Lampu sorot menyala, musik diputar, dan dunia terasa berhenti sejenak. Itulah yang kurasakan saat pertama kali meliput peragaan busana.
Aku berdiri di sisi runway, di antara jurnalis dan fotografer—bukan di kursi undangan barisan depan, tempat para influencer dan tamu kehormatan duduk.
Tapi justru dari sanalah aku melihat semuanya dengan lebih jernih. Gaun demi gaun melintas di depan mata. Flash kamera menyala. Dan aku mencatat—bukan hanya apa yang terlihat, tapi juga apa yang terasa.
Di balik liputan yang terlihat glamor, hidup magangku di Jakarta sangat sederhana. Aku kos di gang kecil dekat kantor Femina.

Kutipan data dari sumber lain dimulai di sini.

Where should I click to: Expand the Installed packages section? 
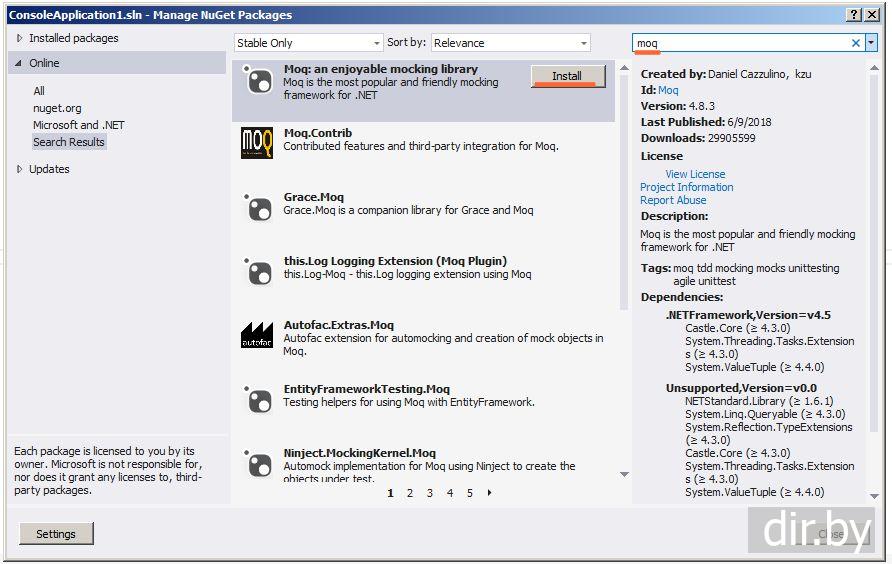point(20,38)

Setiap pagi, aku dijemput Pak Ojek langganan—yang hafal jalan tikus Jakarta lebih baik dari Google Maps. Kadang kami ngobrol soal cuaca, kadang hanya diam berdua menembus macet jam tujuh pagi.
Aku ingat ada satu meja di kantor selalu penuh dengan setumpuk press release dan undangan event.
Setiap jurnalis akan dipilihkan atau memilih sendiri acara mana yang akan diliput minggu itu.
Aku bersyukur dapat kesempatan datang ke beberapa event dan menyaksikan langsung koleksi para desainer Indonesia.
Sapto Djojokartiko dengan bordir halusnya, Didiet Maulana dengan interpretasi modern kain tradisional, Sebastian Gunawan dengan koleksi bertajuk Moon Dance. Rasanya seperti menyaksikan puisi yang dijahit.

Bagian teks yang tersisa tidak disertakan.